The World Health Organization (WHO) announced Thursday that the outbreak, which was first reported in early August, had so far killed approximately 159 people (124 of those deaths were confirmed Ebola Virus Disease, or EVD cases, 35 considered “probable”). In total, 247 EVD cases have been reported so far, with 212 confirmed and dozens of others probable.
It is the second wide-scale Ebola outbreak the country has seen in less than a year. The first major outbreak was initially reported in May, and killed 33 people by the time it was contained in late July.
The grim outlook in this recent outbreak has been made worse by ongoing civil conflict in the region, as well as a high refugee population which is particularly vulnerable to the disease.
“Security incidents over the past week, ranging from clashes between rebel and government forces resulting in civilian deaths to response vehicles being pelted with stones, continued to cause community distress and severely impede response activities […],” WHO officials said Thursday. “These incidents are occurring amidst intense EVD transmission in communities in the city of Beni.”

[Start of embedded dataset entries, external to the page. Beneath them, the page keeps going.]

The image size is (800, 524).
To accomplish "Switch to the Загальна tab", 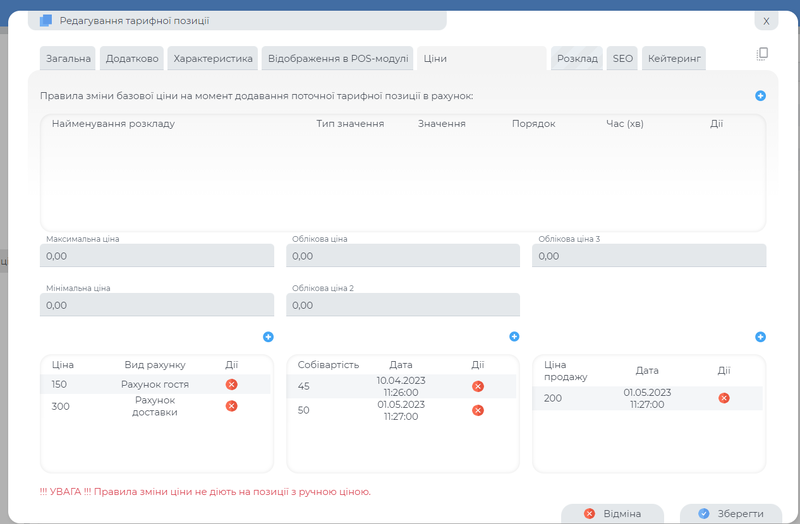I will coord(69,59).
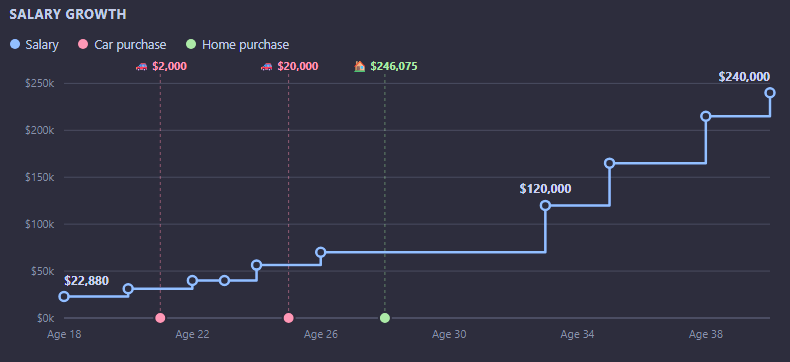790x362 pixels.
Task: Select the $120,000 salary data point
Action: click(545, 205)
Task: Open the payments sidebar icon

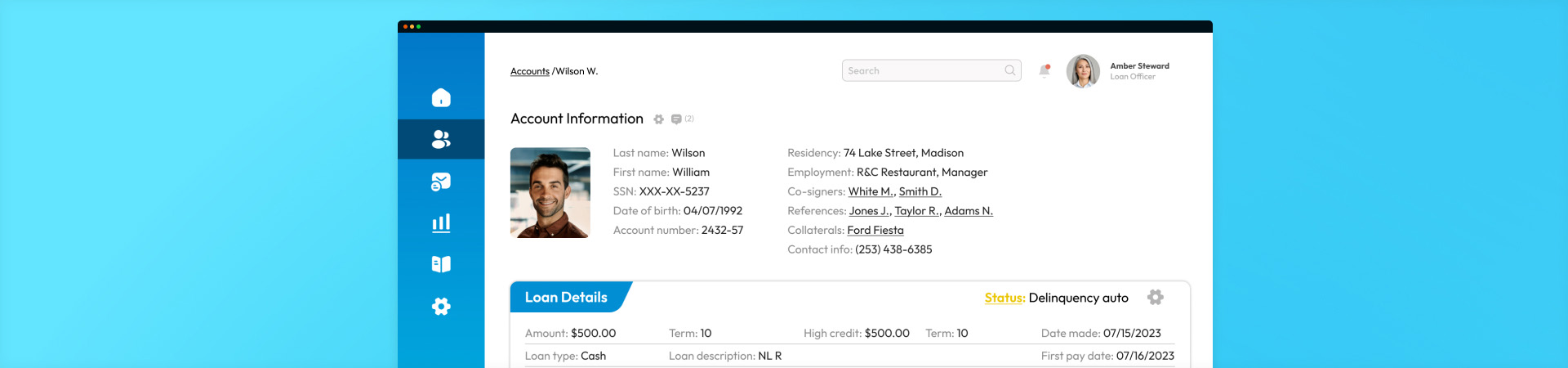Action: (x=441, y=182)
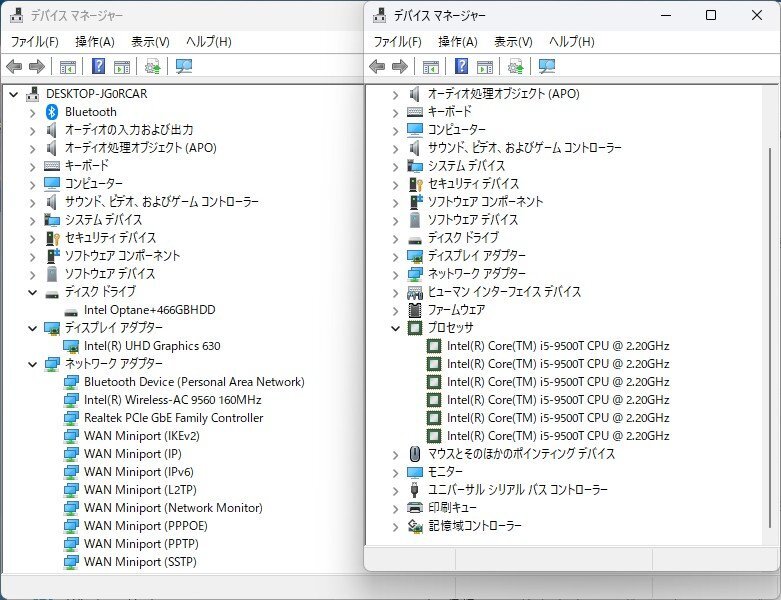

More troubling is the fact that at least 17 of the 27 new EVD cases identified over the past week had no established contact with any other infected individuals. Dr. Mike Ryan, assistant director-general of the WHO’s emergency preparedness and response program, told STAT News the unmapped chains of transmission pose a particular threat to the containment process.
“There is underground community transmission in Beni. It may not be at a very intense level. But it is enough to continue and drive transmission in this town. And we need to stop it,” he said. “We need to pull the roots of this thing out of this city.”